▶ [Entries shown]
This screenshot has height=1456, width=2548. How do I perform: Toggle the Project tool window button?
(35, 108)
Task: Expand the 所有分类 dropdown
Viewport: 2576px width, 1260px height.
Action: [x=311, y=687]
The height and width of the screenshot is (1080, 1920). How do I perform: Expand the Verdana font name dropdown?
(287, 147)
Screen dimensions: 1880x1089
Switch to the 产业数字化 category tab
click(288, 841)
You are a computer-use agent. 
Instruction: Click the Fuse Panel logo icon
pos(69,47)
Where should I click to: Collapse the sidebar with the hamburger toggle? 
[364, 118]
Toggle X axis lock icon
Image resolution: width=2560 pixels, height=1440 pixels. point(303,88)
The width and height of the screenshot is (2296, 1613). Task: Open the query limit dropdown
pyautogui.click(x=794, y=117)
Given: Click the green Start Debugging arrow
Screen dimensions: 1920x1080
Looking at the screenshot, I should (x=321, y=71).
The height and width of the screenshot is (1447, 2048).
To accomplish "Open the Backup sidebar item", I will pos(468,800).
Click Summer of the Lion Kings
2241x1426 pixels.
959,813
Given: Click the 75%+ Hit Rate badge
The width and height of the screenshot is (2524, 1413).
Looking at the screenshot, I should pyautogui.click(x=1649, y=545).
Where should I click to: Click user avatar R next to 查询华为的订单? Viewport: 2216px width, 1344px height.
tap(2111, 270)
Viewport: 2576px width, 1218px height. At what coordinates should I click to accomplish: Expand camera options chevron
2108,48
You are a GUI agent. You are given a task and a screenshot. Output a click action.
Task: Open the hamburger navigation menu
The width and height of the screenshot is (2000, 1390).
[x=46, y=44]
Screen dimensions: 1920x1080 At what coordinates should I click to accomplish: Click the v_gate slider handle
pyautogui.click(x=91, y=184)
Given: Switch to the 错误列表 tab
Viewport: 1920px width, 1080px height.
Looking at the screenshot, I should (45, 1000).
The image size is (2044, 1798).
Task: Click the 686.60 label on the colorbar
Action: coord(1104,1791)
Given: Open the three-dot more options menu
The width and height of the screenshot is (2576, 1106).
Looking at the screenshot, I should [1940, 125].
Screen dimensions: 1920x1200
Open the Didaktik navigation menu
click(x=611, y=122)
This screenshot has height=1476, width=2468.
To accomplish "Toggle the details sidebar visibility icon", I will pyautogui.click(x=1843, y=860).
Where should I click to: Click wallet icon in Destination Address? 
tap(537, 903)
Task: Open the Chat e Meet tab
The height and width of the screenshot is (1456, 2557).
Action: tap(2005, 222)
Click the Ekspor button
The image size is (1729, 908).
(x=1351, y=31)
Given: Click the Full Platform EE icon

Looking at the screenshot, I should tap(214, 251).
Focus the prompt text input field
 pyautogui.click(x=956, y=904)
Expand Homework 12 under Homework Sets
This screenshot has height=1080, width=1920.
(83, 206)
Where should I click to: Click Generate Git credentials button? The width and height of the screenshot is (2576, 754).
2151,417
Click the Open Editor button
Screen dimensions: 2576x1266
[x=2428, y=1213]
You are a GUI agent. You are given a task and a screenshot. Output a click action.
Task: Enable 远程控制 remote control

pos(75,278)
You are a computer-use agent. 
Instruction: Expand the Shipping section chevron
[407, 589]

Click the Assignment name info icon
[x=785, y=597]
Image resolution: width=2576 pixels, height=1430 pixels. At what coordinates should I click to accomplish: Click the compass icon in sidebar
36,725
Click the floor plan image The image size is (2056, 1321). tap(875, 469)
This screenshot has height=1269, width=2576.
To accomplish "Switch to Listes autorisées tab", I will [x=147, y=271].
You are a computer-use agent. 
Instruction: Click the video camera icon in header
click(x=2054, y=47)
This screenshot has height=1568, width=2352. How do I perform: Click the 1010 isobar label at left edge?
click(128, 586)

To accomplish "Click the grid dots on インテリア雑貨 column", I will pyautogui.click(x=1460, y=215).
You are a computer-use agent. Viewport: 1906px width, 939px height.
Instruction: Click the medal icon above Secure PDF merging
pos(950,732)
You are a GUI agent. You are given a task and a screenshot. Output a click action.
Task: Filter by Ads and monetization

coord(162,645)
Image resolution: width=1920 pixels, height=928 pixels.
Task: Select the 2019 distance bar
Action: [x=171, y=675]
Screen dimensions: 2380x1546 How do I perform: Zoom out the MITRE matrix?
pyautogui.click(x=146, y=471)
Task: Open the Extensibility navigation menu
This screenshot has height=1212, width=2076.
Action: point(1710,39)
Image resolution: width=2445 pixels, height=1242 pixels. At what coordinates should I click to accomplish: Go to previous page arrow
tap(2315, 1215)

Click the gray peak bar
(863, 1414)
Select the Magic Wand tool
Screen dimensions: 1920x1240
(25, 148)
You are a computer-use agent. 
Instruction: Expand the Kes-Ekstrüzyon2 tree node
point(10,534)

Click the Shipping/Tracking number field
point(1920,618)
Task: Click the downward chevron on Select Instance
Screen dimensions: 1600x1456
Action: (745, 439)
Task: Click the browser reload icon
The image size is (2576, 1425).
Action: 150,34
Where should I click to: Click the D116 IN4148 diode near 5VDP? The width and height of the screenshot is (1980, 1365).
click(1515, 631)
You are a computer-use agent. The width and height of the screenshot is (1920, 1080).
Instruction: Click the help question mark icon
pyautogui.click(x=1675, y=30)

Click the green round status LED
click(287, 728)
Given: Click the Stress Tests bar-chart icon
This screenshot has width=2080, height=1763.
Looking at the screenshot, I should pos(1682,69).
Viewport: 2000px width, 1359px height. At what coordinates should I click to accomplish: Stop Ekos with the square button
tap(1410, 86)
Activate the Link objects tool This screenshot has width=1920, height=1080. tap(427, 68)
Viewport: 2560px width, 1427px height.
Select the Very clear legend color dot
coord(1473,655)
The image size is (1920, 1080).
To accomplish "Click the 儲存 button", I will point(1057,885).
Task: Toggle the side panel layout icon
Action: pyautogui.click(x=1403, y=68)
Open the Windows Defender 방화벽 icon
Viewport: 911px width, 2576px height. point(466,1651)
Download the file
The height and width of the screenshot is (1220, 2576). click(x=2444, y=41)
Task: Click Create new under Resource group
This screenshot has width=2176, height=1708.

▶ [What you have to do]
Above are the entries; give them back verbatim.

▶ [Task result]
This screenshot has height=1456, width=2548. How do I perform: Toggle the Project tool window button?
(35, 108)
Task: Expand the 所有分类 dropdown
Viewport: 2576px width, 1260px height.
Action: [x=311, y=687]
The height and width of the screenshot is (1080, 1920). How do I perform: Expand the Verdana font name dropdown?
(287, 147)
Screen dimensions: 1880x1089
Switch to the 产业数字化 category tab
click(288, 841)
You are a computer-use agent. 
Instruction: Click the Fuse Panel logo icon
pos(69,47)
Where should I click to: Collapse the sidebar with the hamburger toggle? 
[364, 118]
Toggle X axis lock icon
Image resolution: width=2560 pixels, height=1440 pixels. point(303,88)
The width and height of the screenshot is (2296, 1613). Task: Open the query limit dropdown
pyautogui.click(x=794, y=117)
Given: Click the green Start Debugging arrow
Screen dimensions: 1920x1080
Looking at the screenshot, I should (x=321, y=71).
The height and width of the screenshot is (1447, 2048).
To accomplish "Open the Backup sidebar item", I will pos(468,800).
Click Summer of the Lion Kings
2241x1426 pixels.
959,813
Given: Click the 75%+ Hit Rate badge
The width and height of the screenshot is (2524, 1413).
Looking at the screenshot, I should pyautogui.click(x=1649, y=545).
Where should I click to: Click user avatar R next to 查询华为的订单? Viewport: 2216px width, 1344px height.
tap(2111, 270)
Viewport: 2576px width, 1218px height. At what coordinates should I click to accomplish: Expand camera options chevron
2108,48
You are a GUI agent. You are given a task and a screenshot. Output a click action.
Task: Open the hamburger navigation menu
The width and height of the screenshot is (2000, 1390).
[x=46, y=44]
Screen dimensions: 1920x1080 At what coordinates should I click to accomplish: Click the v_gate slider handle
pyautogui.click(x=91, y=184)
Given: Switch to the 错误列表 tab
Viewport: 1920px width, 1080px height.
Looking at the screenshot, I should (45, 1000).
The image size is (2044, 1798).
Task: Click the 686.60 label on the colorbar
Action: coord(1104,1791)
Given: Open the three-dot more options menu
The width and height of the screenshot is (2576, 1106).
Looking at the screenshot, I should [1940, 125].
Screen dimensions: 1920x1200
Open the Didaktik navigation menu
click(x=611, y=122)
This screenshot has height=1476, width=2468.
To accomplish "Toggle the details sidebar visibility icon", I will pyautogui.click(x=1843, y=860).
Where should I click to: Click wallet icon in Destination Address? 
tap(537, 903)
Task: Open the Chat e Meet tab
The height and width of the screenshot is (1456, 2557).
Action: tap(2005, 222)
Click the Ekspor button
The image size is (1729, 908).
(x=1351, y=31)
Given: Click the Full Platform EE icon

Looking at the screenshot, I should tap(214, 251).
Focus the prompt text input field
 pyautogui.click(x=956, y=904)
Expand Homework 12 under Homework Sets
This screenshot has height=1080, width=1920.
(83, 206)
Where should I click to: Click Generate Git credentials button? The width and height of the screenshot is (2576, 754).
2151,417
Click the Open Editor button
Screen dimensions: 2576x1266
[x=2428, y=1213]
You are a GUI agent. You are given a task and a screenshot. Output a click action.
Task: Enable 远程控制 remote control

pos(75,278)
You are a computer-use agent. 
Instruction: Expand the Shipping section chevron
[407, 589]

Click the Assignment name info icon
[x=785, y=597]
Image resolution: width=2576 pixels, height=1430 pixels. At what coordinates should I click to accomplish: Click the compass icon in sidebar
36,725
Click the floor plan image The image size is (2056, 1321). tap(875, 469)
This screenshot has height=1269, width=2576.
To accomplish "Switch to Listes autorisées tab", I will [x=147, y=271].
You are a computer-use agent. 
Instruction: Click the video camera icon in header
click(x=2054, y=47)
This screenshot has height=1568, width=2352. How do I perform: Click the 1010 isobar label at left edge?
click(128, 586)

To accomplish "Click the grid dots on インテリア雑貨 column", I will pyautogui.click(x=1460, y=215).
You are a computer-use agent. Viewport: 1906px width, 939px height.
Instruction: Click the medal icon above Secure PDF merging
pos(950,732)
You are a GUI agent. You are given a task and a screenshot. Output a click action.
Task: Filter by Ads and monetization

coord(162,645)
Image resolution: width=1920 pixels, height=928 pixels.
Task: Select the 2019 distance bar
Action: [x=171, y=675]
Screen dimensions: 2380x1546 How do I perform: Zoom out the MITRE matrix?
pyautogui.click(x=146, y=471)
Task: Open the Extensibility navigation menu
This screenshot has height=1212, width=2076.
Action: point(1710,39)
Image resolution: width=2445 pixels, height=1242 pixels. At what coordinates should I click to accomplish: Go to previous page arrow
tap(2315, 1215)

Click the gray peak bar
(863, 1414)
Select the Magic Wand tool
Screen dimensions: 1920x1240
(25, 148)
You are a computer-use agent. 
Instruction: Expand the Kes-Ekstrüzyon2 tree node
point(10,534)

Click the Shipping/Tracking number field
point(1920,618)
Task: Click the downward chevron on Select Instance
Screen dimensions: 1600x1456
Action: (745, 439)
Task: Click the browser reload icon
The image size is (2576, 1425).
Action: 150,34
Where should I click to: Click the D116 IN4148 diode near 5VDP? The width and height of the screenshot is (1980, 1365).
click(1515, 631)
You are a computer-use agent. The width and height of the screenshot is (1920, 1080).
Instruction: Click the help question mark icon
pyautogui.click(x=1675, y=30)

Click the green round status LED
click(287, 728)
Given: Click the Stress Tests bar-chart icon
This screenshot has width=2080, height=1763.
Looking at the screenshot, I should pos(1682,69).
Viewport: 2000px width, 1359px height. At what coordinates should I click to accomplish: Stop Ekos with the square button
tap(1410, 86)
Activate the Link objects tool This screenshot has width=1920, height=1080. tap(427, 68)
Viewport: 2560px width, 1427px height.
Select the Very clear legend color dot
coord(1473,655)
The image size is (1920, 1080).
To accomplish "Click the 儲存 button", I will point(1057,885).
Task: Toggle the side panel layout icon
Action: pyautogui.click(x=1403, y=68)
Open the Windows Defender 방화벽 icon
Viewport: 911px width, 2576px height. point(466,1651)
Download the file
The height and width of the screenshot is (1220, 2576). click(x=2444, y=41)
Task: Click Create new under Resource group
This screenshot has width=2176, height=1708.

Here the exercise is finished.